Преодолев еще одну гряду, полярники вскоре оказались в огромной низине, но даже там время от времени оглядывались назад, словно никак не могли смириться с гибелью Эванса или ожидали, что на горизонте вот-вот появится его высокая сутулая фигура.
Пройдя до изгиба этой долины, полярные странники, к неописуемой радости своей, увидели флаг склада "Нижнего глетчерного". Разобравшись с продуктами, капитан велел врачу внимательно осмотреть группу и оказать первую медицинскую помощь, а лейтенанту приказал увеличить на ужин количество еды и выдать всем по небольшой порции коньяку, которым они не только подкрепились, но и помянули унтер-офицера Эванса.
- Избавляя унтер-офицера от дальнейший мучений, - произнес Скотт вместо тоста, - Господь в то же время даровал нашей группе реальный шанс на спасение. Мы получили возможность ускорить переходы от склада к складу, не прибегая к постоянным остановкам из-за проблем с Эвансом, да упокоится он с миром; увеличился наш рацион, и у нас появилось больше времени заниматься своими болезнями. То есть Создатель смилостивился над нами, и теперь от нас зависит, насколько мудро мы сумеем распорядиться Его милостью.
- Мы постараемся быть мудрыми и рассудительными, господин капитан, - заверил Уилсон начальника экспедиции. - Было бы грешно не воспользоваться дарованной нам возможностью выбраться из этой "мертвой страны мертвых".
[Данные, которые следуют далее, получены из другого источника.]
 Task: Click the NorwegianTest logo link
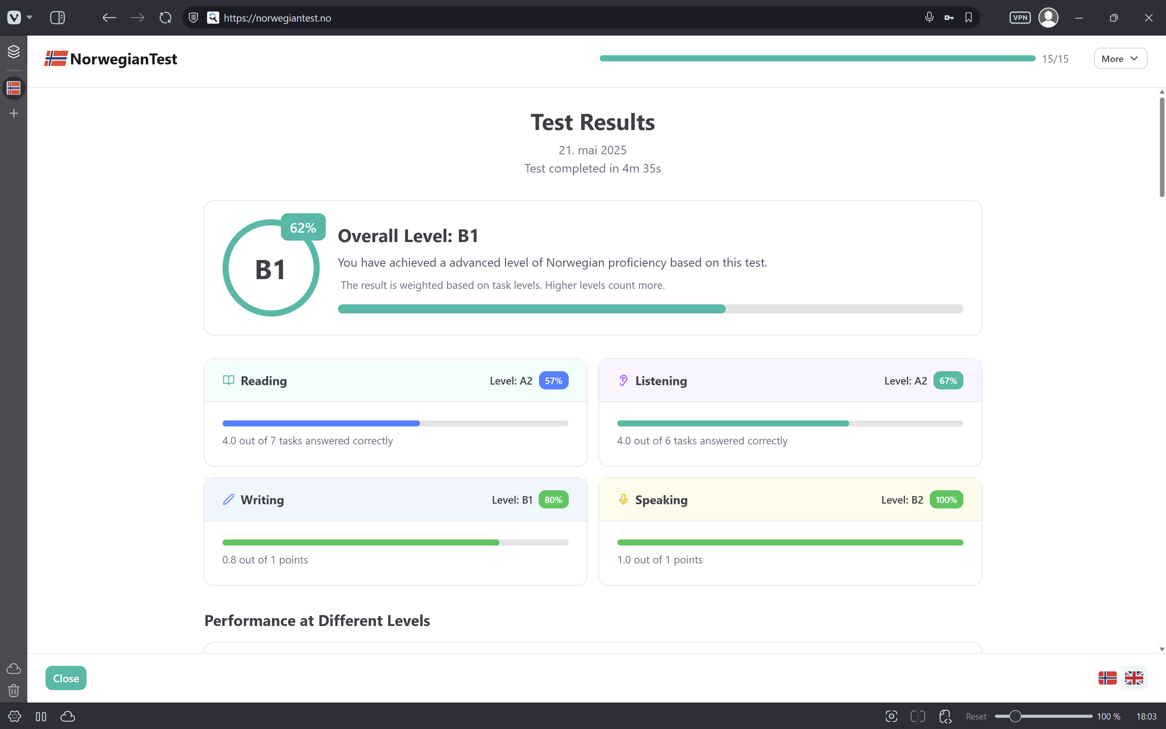point(111,59)
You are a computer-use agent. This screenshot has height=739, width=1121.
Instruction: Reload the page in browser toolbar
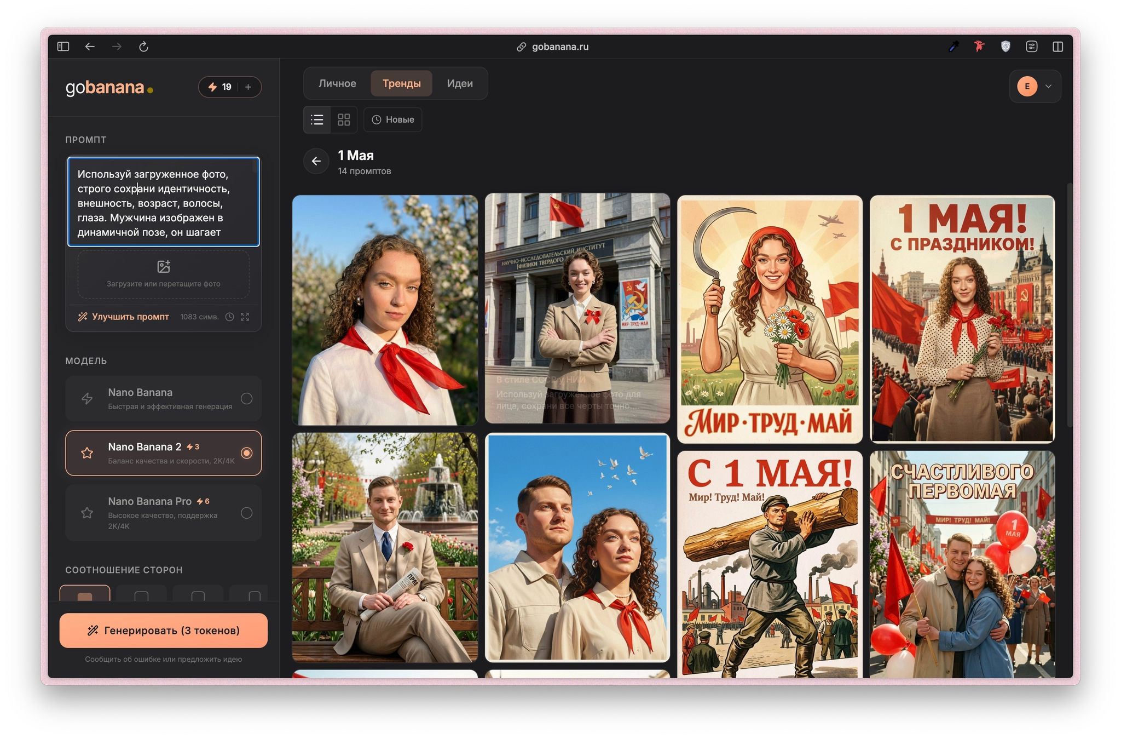(143, 47)
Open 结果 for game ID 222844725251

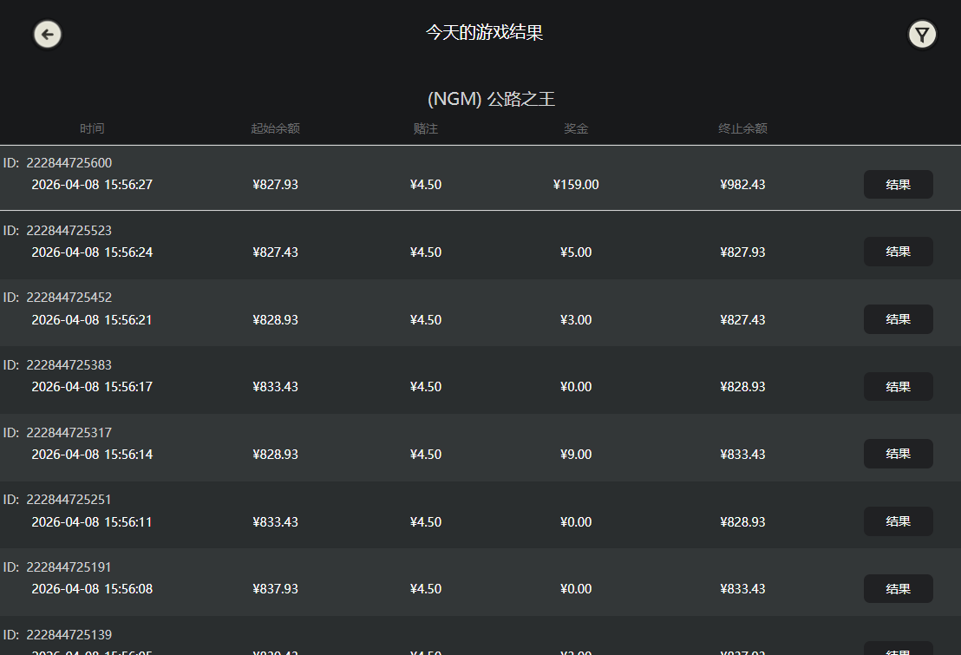[898, 521]
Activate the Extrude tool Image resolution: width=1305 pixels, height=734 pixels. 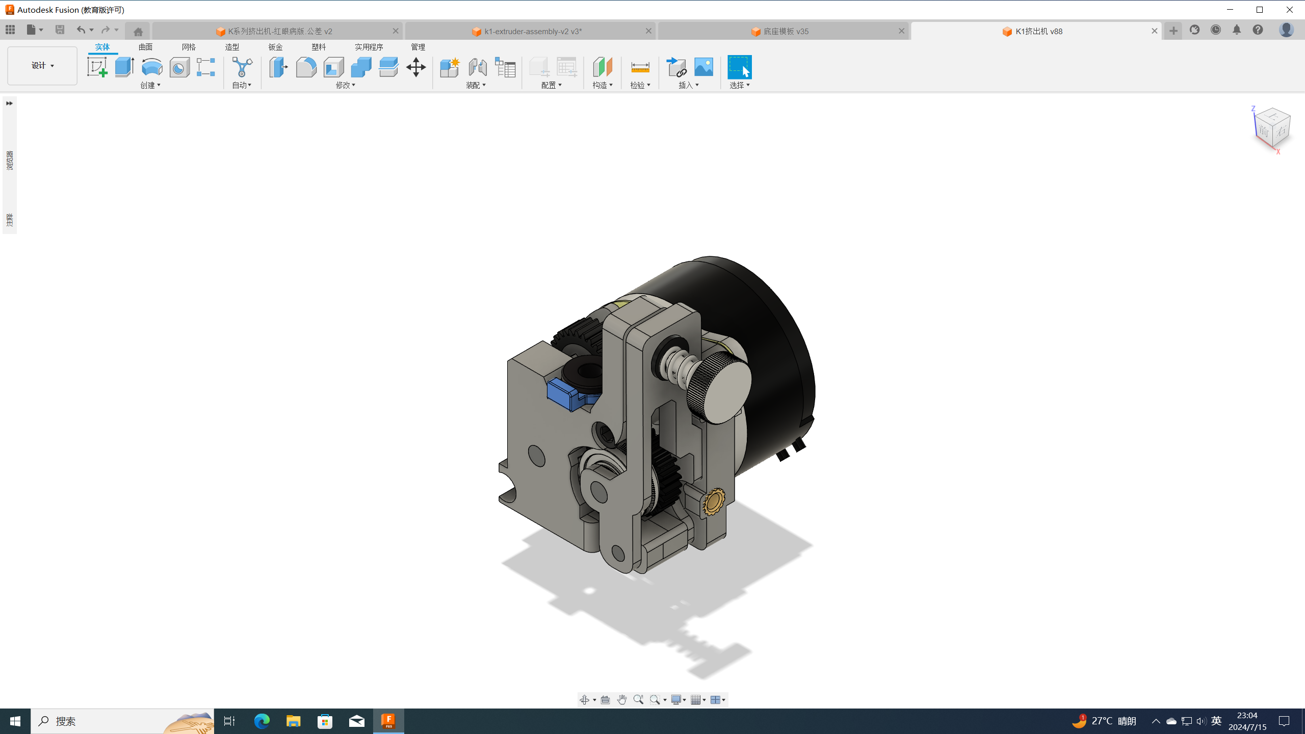[124, 67]
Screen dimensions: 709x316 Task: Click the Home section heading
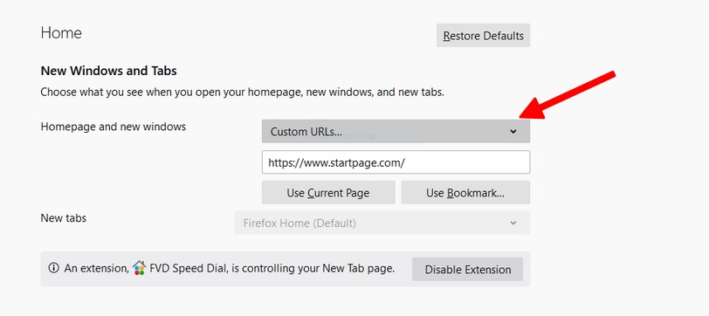point(61,33)
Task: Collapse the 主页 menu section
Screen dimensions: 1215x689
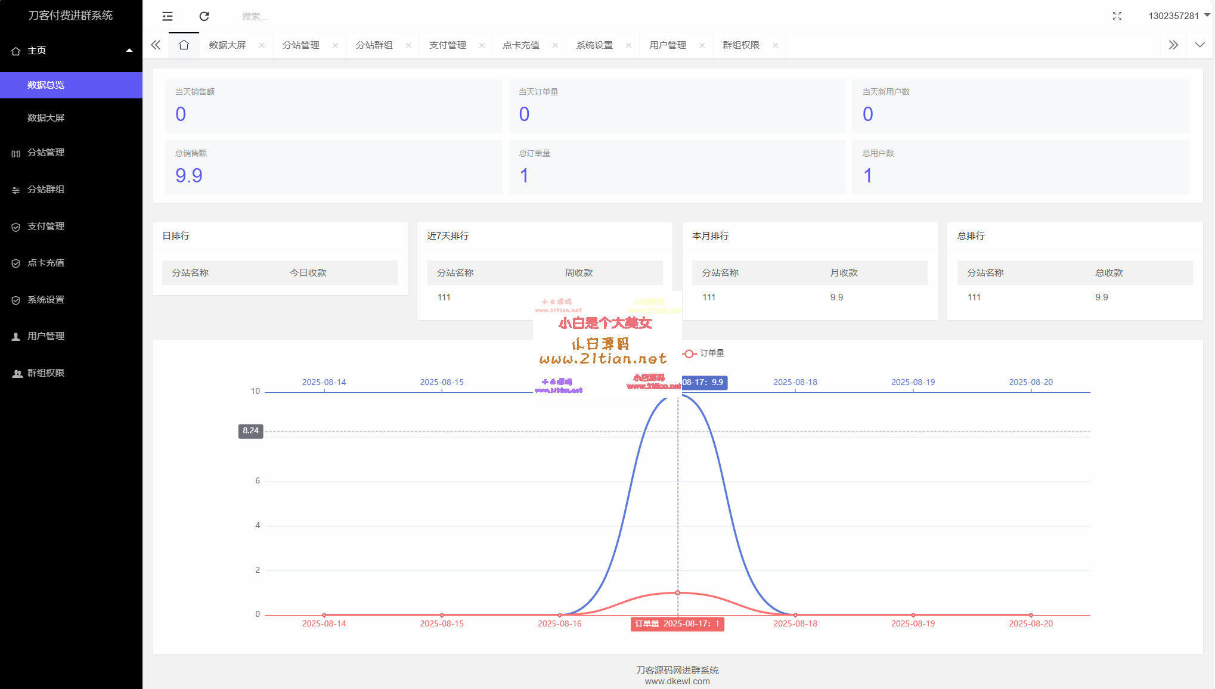Action: (129, 51)
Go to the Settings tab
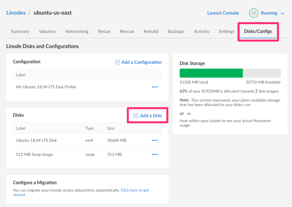292x207 pixels. (226, 31)
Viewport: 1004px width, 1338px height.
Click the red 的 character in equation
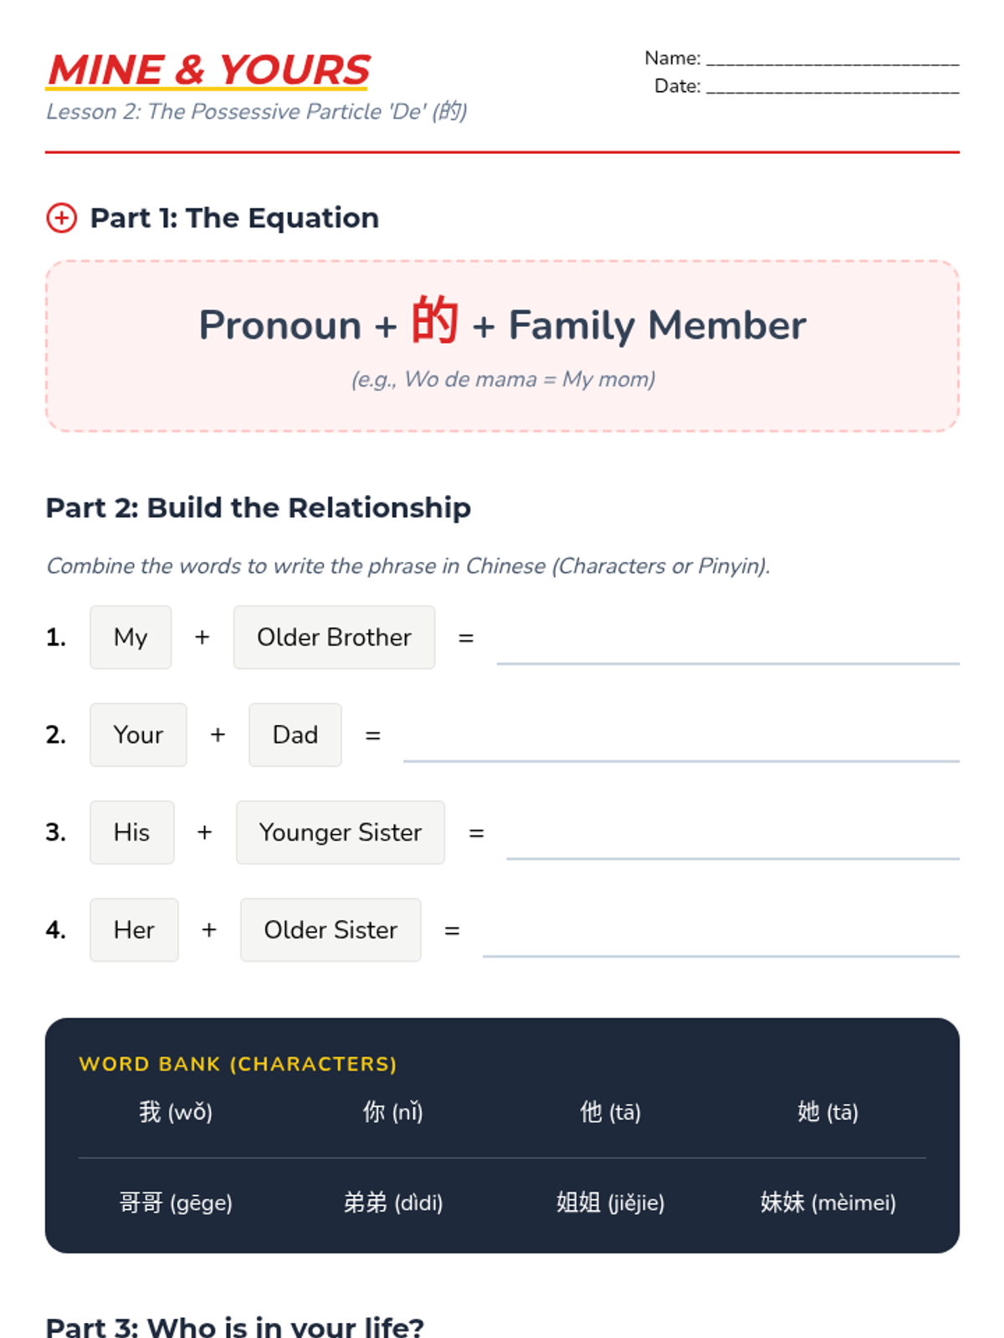coord(434,320)
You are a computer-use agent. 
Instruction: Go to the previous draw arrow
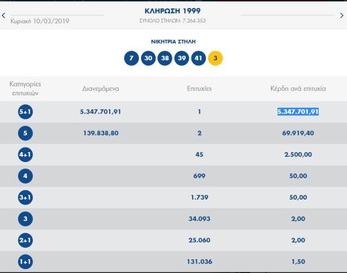(3, 15)
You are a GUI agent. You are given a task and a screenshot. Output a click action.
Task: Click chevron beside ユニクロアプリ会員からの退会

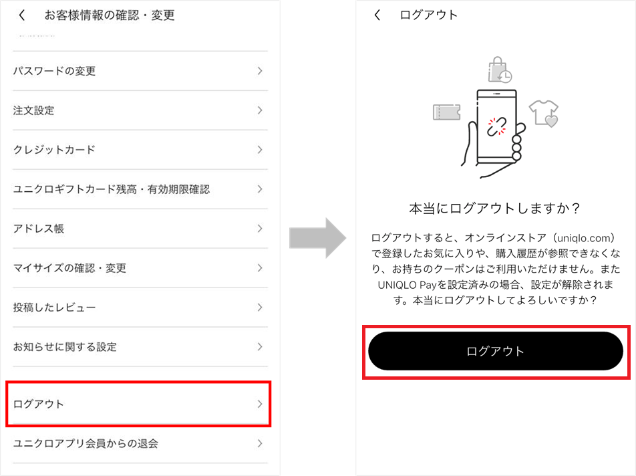pyautogui.click(x=260, y=443)
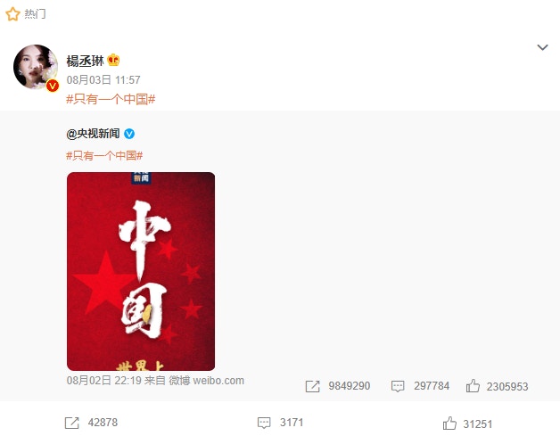Image resolution: width=560 pixels, height=436 pixels.
Task: Open the post timestamp 08月03日 11:57
Action: (103, 79)
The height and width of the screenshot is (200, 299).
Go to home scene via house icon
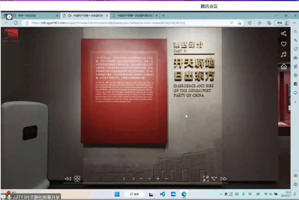pos(283,66)
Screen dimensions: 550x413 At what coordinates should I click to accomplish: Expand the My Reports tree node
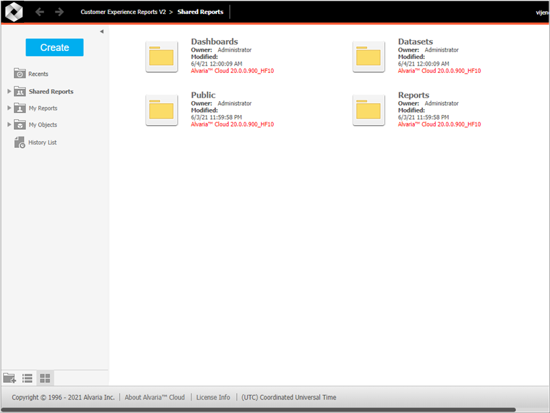tap(9, 108)

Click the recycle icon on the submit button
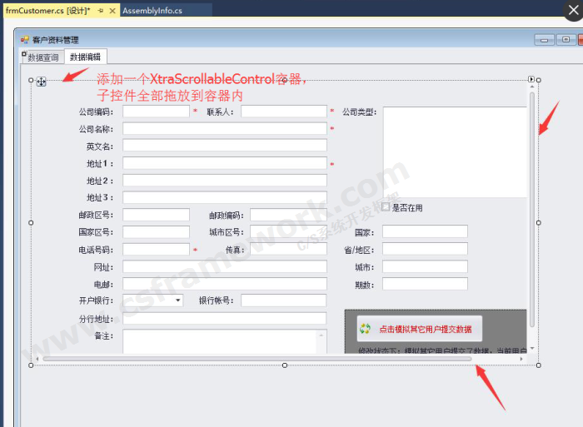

- Как навигатор, - поддержал его Бауэрс, - хотел бы добавить, джентльмены, что на полпути к следующему складу мы проходим через нашу бывшую стоянку, которая занесена в моей карте под названием "Лагерь "Бойня"". Если помните, именно там мы забили нескольких наших лошадей. Уверен, что в этом естественном морозильнике мясо животных отлично сохранилось, и его столько, что значительной частью мы сможем пополнить запасы своей провизии, а значит, восстановить свои силы. Кстати, на этом складе нас ждут запасные сани, которыми нужно заменить эти, уже предельно изношенные и расшатанные.
Расщедрившись на пять часов отдыха для своей группы, капитан поднял ее и повел к появившемуся у них на пути невысокому горному хребту. Восхождение оказалось нелегким, однако полярники действовали настолько упорно и слаженно, что, казалось, взошли на ледяной перевал в едином порыве. Спуск оказался не менее трудным, поскольку нужно было постоянно сдерживать движение саней, самим удерживаясь при этом на ногах. Ни один из полярников не сумел сойти с этой вершины без падения, но в конечном итоге все они закончились более или менее благополучно.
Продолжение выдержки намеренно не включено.